Wind rose diagram delhi
Cumulus ParameterizationĬumulus parameterization schemes are responsible for the subgrid-scale effects of convective and/or shallow clouds but are valid only for coarse-grid sizes such as greater than 10 km. However, a relatively simpler Eta microphysics option has also been chosen for comparison. These include Purdue Lin scheme and WRF Single-Moment 6-class scheme (WSM6). Out of the several microphysics schemes of the model, the options suitable for high resolution-domain are chosen as the innermost domain is of a resolution of 2 km. Microphysics includes explicitly resolved water vapor, cloud, and precipitation processes. The following subsections describe the physical parameterisations in each of these categories and their consideration for model simulations in this study. The model experiments based on these are detailed in Table 1. The present study captures all of the above physical parameterisations in various options representing all of these five categories. There are various options for physical parameterisations of key boundary layer phenomena in this model for (i) microphysics, (ii) cumulus parameterization (CP), (iii) surface layer (SL), (iv) land-surface model (LSM), and (v) planetary boundary layer (PBL). The model also supports one-way, two-way, and moving nest options.
The model supports both idealized and real-data applications with various lateral boundary condition options. The time integration scheme in the model uses the third-order Runge-Kutta scheme, and the spatial discretization employs 2nd- to 6th-order schemes. The horizontal grid is the Arakawa-C grid. The model uses terrain-following, hydrostatic-pressure vertical coordinate with the top of the model being a constant pressure surface. The Advanced Research WRF (ARW) dynamical core has an equation set which is fully compressible, Eulerian and nonhydrostatic with a run-time hydrostatic option. Its development is led by NCAR, NOAA/ESRL, and NOAA/NCEP/EMC with partnerships and collaborations with universities and other government agencies in the US and overseas.
Wind rose diagram delhi free#
The Weather Research and Forecasting model is developed for mesoscale modeling and is a supported “community model”, that is, a free and shared resource with distributed development and centralized support. The present work is a case study in which an attempt is made to apply several physics options of the Weather Research and Forecasting model (WRF v 3.1.1) to a subtropical region, namely, Delhi in India, for examining model sensitivity and evaluating the model’s performance as suited to this region. In India, some sensitivity studies for WRF have been undertaken which mainly focus on extreme events like thunderstorm, tropical cyclone, and heavy precipitation. Numerous sensitivity studies for one or more physics options of WRF model have been undertaken in different parts of the world such as Spain, Japan and Korea, Alaska, South America, western United States, southern United States, West Africa, and others. Thus, one of the essential steps in numerical weather simulation is to choose the best set of physics options for the region and time period under consideration. As the model becomes more sophisticated, greater number of physical processes can be incorporated into it, and there is a range of physical schemes which can be used to simulate them. Numerical weather prediction models have different sets of physical parameterization configuration options. Overall, the present case study shows that the model has performed reasonably well over the subtropical region of Delhi. Nested domains with higher resolutions were not helpful in improving the simulation results as per the current availability of the data. Wind speed and direction estimations were observed best for MM5 similarity surface layer along with Yonsei University boundary layer scheme.

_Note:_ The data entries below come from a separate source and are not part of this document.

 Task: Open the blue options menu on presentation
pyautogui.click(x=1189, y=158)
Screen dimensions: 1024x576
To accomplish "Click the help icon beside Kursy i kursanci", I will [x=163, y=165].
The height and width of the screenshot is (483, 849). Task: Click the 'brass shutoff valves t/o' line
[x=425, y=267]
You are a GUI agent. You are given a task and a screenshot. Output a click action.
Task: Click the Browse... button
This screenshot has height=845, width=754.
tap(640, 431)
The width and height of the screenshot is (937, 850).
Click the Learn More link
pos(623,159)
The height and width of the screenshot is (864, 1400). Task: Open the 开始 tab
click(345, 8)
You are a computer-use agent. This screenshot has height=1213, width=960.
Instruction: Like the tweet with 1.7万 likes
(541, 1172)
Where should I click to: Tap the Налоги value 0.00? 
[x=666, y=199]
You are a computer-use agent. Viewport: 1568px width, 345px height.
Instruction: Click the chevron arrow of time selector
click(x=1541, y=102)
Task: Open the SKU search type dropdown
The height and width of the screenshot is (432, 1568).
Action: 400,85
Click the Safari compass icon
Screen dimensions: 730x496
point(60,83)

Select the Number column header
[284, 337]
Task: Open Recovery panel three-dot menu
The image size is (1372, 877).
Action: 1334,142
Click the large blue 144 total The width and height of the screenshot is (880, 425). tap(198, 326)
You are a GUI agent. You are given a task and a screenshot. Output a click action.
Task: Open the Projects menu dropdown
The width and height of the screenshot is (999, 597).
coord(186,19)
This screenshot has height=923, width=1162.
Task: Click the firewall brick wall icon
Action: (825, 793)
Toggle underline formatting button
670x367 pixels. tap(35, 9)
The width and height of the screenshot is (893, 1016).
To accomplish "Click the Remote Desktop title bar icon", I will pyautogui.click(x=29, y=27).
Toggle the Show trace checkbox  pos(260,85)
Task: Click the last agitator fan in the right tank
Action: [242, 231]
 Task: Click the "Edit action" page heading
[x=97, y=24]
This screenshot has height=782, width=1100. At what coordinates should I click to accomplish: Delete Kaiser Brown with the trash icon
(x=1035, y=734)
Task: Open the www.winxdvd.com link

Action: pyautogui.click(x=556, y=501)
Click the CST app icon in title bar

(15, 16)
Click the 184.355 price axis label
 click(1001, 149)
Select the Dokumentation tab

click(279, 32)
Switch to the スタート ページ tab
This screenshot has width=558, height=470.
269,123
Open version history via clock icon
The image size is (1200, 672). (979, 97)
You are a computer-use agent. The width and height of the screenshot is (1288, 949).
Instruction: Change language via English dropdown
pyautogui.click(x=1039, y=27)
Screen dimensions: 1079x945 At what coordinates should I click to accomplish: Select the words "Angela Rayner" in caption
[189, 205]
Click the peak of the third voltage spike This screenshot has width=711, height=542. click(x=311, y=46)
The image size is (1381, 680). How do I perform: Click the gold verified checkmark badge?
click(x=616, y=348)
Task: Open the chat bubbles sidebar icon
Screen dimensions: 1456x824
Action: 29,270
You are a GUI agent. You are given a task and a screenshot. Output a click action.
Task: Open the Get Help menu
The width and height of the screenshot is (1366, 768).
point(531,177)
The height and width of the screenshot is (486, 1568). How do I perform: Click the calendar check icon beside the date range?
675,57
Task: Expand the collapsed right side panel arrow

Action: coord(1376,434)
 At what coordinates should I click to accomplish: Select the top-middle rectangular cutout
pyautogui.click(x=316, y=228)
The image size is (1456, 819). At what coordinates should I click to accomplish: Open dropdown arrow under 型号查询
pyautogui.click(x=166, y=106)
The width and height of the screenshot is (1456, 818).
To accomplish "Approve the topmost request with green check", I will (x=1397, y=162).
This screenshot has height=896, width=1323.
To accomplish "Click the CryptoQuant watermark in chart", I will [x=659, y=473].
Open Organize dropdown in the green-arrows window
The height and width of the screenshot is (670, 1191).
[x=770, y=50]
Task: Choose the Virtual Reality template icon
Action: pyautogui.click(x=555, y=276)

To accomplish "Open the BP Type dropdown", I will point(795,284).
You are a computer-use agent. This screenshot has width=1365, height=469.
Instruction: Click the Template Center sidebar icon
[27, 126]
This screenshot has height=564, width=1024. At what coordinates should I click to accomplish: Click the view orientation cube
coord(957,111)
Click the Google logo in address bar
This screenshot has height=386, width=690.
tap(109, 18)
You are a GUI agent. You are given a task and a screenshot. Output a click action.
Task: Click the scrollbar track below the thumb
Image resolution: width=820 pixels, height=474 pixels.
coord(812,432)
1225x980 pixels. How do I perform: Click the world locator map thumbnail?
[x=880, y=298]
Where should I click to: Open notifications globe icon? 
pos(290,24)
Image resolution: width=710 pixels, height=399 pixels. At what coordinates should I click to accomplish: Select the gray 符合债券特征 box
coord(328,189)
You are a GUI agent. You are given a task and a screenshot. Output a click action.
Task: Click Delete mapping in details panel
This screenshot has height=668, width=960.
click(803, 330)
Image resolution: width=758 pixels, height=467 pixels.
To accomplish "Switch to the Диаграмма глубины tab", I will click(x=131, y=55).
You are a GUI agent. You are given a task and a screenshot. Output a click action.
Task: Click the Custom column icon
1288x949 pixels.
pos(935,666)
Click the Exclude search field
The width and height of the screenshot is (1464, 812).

Generally, the combination of Pleim-Xiu land surface model, Pleim surface layer scheme, and Asymmetric Convective Model has been found to produce better estimates of temperature and relative humidity for Delhi region. Comparison between estimated and observed data was carried out through standard statistical measures. A case study with the model has been performed with different configurations, and the best physics options suited for this region have been, determined.
Model performance and sensitivity to model physics options are studied with the Weather Research and Forecasting model (version 3.1.1) over Delhi region in India for surface and upper air meteorological parameters in summer and winter seasons.